The anti-BEC antibodies from PSC patients detected a specific band of 40 kDa not detected in the other patient groups. Similarly, 31 and 33 kDa bands were detected using sera from PBC patients not detected in the other patient groups. Several reasons may account for the increased intensity of bands obtained in western blots using PBC sera: (a) abundance of protein(s) expressed on a cell surface; (b) titre of antibodies; (c) affinity of antibodies (low titre antibodies may have high affinity); and (d) nature of the antigen(s) detected (if expression of certain antigens is dependent on structural/chemical conformation, the use of SDS may affect binding).
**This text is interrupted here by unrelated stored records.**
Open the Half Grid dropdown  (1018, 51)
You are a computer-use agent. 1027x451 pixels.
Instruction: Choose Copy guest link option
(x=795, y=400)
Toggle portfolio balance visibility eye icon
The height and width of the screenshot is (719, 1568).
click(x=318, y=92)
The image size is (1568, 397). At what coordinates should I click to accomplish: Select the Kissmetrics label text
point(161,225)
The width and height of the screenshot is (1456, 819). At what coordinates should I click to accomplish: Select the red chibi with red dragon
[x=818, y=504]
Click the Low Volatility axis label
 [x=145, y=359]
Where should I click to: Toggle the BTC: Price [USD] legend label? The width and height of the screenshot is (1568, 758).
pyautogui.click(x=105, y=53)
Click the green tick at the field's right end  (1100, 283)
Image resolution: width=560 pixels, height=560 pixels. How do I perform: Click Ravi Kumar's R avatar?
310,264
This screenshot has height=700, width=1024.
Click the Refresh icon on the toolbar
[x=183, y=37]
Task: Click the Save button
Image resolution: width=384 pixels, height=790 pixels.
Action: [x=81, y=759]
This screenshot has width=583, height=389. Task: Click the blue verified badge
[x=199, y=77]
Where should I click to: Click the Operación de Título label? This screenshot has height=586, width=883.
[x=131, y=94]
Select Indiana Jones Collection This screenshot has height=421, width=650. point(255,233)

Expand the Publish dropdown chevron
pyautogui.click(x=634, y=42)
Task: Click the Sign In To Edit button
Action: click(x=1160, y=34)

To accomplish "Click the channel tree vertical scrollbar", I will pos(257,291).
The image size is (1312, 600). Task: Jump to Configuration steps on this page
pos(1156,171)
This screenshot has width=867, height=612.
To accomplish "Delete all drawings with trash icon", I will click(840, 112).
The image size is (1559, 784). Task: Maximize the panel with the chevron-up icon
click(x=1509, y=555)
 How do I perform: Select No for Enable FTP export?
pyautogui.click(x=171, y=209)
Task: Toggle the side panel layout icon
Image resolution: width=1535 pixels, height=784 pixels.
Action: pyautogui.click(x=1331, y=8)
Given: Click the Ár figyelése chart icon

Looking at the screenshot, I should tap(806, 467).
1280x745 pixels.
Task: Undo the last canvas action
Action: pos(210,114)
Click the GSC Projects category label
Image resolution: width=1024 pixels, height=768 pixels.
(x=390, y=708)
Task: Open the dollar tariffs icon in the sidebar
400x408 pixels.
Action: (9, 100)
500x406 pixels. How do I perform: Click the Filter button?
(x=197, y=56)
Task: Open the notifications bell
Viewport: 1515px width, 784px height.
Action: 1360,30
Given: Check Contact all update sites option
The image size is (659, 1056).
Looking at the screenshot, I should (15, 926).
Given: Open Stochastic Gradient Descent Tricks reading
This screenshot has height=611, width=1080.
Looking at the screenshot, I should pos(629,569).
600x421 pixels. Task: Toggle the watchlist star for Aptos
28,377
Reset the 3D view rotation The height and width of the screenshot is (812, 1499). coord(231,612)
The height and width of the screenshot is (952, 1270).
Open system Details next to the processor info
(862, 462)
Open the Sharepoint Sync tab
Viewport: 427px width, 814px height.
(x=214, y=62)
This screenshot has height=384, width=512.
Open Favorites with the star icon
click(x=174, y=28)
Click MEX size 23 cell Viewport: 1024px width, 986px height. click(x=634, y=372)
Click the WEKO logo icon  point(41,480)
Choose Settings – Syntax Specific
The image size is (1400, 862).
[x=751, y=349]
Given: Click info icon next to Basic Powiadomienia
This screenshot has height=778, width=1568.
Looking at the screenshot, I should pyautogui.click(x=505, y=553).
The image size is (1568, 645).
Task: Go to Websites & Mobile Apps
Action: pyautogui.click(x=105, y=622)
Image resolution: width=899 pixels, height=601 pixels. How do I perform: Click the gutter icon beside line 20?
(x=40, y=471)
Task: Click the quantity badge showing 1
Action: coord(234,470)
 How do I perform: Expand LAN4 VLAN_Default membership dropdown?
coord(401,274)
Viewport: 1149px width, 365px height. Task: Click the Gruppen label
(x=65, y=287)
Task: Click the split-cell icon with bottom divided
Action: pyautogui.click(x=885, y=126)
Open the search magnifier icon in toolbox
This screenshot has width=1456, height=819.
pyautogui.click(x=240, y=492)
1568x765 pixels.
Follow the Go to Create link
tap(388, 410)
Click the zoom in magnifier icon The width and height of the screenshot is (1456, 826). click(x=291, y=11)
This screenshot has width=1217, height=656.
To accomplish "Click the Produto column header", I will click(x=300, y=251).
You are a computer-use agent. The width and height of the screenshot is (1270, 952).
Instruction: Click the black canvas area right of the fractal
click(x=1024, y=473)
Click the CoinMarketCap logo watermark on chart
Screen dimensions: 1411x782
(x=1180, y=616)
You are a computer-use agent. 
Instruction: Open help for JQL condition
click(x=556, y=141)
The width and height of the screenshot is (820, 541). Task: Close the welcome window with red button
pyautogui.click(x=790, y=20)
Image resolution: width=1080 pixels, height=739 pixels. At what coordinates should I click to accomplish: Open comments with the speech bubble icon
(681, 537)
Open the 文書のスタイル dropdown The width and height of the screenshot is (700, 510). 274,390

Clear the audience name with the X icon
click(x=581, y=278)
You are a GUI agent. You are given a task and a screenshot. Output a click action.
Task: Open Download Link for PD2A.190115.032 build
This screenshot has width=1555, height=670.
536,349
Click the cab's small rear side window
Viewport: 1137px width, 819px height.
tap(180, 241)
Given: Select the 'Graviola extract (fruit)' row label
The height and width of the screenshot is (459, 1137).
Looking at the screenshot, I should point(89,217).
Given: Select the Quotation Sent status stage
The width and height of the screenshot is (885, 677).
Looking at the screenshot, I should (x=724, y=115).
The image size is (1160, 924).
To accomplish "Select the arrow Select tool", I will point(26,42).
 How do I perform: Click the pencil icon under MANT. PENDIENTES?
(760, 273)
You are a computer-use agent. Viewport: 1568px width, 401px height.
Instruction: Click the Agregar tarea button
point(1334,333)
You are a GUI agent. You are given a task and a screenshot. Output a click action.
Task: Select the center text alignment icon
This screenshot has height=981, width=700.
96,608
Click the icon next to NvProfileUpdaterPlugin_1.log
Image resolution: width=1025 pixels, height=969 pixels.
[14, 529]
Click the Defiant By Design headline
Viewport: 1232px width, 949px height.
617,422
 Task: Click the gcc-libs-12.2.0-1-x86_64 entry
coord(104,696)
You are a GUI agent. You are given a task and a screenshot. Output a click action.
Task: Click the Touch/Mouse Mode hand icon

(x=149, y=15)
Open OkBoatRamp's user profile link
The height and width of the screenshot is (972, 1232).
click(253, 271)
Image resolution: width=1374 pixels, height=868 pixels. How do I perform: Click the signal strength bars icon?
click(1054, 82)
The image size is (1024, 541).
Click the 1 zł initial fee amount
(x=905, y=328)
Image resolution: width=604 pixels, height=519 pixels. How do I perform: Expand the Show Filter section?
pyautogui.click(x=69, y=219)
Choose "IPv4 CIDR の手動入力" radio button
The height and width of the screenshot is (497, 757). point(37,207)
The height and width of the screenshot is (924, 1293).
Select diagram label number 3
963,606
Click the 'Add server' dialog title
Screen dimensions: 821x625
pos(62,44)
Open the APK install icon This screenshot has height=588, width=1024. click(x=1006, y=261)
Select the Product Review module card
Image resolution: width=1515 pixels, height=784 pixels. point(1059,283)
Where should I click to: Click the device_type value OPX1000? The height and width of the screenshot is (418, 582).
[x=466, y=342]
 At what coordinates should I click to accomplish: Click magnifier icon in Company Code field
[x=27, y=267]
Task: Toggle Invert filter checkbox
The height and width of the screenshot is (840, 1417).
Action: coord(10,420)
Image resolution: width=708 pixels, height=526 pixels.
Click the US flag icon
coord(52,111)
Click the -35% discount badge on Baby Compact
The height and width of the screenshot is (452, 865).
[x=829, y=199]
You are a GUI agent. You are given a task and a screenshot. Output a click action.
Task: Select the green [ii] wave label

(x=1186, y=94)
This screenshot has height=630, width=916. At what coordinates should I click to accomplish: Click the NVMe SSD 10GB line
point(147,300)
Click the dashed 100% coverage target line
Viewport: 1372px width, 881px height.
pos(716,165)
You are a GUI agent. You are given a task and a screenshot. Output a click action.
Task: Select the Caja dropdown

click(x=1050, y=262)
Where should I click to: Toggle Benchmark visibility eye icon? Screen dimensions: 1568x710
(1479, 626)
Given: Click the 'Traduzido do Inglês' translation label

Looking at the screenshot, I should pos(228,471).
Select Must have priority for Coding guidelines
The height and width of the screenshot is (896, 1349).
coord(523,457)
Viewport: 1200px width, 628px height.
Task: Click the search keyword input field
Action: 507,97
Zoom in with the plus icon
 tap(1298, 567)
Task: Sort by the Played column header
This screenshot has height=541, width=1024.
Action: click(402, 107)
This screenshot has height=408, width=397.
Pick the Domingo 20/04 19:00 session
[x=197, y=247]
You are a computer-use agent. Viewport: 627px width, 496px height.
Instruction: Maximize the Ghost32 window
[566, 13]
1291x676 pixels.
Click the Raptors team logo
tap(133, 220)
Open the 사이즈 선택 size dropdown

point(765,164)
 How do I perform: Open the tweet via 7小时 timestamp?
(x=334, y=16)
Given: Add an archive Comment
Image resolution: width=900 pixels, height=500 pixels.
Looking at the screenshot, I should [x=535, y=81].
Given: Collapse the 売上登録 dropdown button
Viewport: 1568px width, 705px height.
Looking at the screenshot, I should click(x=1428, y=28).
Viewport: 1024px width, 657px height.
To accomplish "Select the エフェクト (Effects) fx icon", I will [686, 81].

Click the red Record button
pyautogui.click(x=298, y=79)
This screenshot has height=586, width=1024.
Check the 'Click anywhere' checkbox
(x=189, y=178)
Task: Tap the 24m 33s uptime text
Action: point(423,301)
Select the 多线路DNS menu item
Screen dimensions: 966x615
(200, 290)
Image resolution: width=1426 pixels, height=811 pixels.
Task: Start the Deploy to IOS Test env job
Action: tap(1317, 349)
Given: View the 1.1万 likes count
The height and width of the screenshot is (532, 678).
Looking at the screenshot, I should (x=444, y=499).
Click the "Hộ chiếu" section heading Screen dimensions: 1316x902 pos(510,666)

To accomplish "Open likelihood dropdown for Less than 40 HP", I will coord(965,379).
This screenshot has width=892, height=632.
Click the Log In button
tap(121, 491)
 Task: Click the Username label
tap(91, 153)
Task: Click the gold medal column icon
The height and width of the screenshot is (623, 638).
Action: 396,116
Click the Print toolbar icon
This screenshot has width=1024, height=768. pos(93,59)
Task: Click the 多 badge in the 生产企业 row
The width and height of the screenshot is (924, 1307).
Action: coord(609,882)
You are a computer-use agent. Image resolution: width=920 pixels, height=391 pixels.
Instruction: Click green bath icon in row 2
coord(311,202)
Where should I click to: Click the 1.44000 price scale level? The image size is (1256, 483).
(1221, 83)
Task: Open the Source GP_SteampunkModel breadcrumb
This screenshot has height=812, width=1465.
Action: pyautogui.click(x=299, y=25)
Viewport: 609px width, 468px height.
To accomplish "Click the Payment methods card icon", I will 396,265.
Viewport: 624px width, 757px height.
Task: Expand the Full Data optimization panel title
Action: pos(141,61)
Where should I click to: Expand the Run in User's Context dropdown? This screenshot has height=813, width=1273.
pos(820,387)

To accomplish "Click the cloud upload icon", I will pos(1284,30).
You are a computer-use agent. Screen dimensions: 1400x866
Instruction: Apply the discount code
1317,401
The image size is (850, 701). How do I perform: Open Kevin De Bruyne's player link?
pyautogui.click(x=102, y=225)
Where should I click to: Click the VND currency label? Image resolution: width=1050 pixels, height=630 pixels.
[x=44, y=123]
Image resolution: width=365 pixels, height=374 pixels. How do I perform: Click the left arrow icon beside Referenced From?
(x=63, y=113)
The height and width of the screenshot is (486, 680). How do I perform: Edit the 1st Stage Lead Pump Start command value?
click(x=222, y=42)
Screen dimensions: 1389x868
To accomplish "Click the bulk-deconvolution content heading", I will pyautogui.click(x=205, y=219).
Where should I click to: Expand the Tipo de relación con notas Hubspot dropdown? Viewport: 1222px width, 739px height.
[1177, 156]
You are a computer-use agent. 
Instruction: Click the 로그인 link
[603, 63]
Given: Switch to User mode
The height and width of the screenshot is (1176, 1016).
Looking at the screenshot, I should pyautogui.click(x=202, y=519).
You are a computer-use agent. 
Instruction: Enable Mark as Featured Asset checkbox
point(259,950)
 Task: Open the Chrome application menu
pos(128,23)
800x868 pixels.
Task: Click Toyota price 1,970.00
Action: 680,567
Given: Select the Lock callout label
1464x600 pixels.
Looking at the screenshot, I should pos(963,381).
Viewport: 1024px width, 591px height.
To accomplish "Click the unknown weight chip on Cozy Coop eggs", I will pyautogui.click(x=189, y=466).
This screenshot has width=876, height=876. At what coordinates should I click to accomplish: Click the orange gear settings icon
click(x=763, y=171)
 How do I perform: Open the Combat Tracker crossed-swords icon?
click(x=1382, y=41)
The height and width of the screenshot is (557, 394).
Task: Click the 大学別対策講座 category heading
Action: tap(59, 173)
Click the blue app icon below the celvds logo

However, further work is needed to identify the proteins (using the technology of proteomics) detected by anti-BEC antibodies in the sera of PSC and PBC patients. Such studies are currently being performed at our centre. Results from such studies will add to the knowledge of possible therapeutic interventions that may be used in the treatment of these patients.
No correlation between the presence of these antibodies and any clinical parameter was found in PSC patients. However, a significantly high proportion of PBC patients with end stage disease had anti-BEC antibodies. Thus these antibodies may be associated with progression of disease in these patients.
Even though in vivo expression of CD44 and IL-6 has been demonstrated on bile ducts of PSC and PBC patients, the mechanism for this increased expression is not known. In this study, we showed that one mechanism may be due to cross linking/binding of cell surface expressed specific protein/proteins by anti-BEC autoantibodies which may induce an intracellular signal(s) that upregulates expression of several molecules, among them CD44 and IL-6. In the past, the importance and contribution of autoantibodies in inflammatory processes involved in autoimmune liver diseases has been underestimated. However, using the clinically relevant target cells of destruction in PSC and PBC, we have shown that anti-BEC autoantibodies in these patients may have an important role in the pathogenesis of these diseases.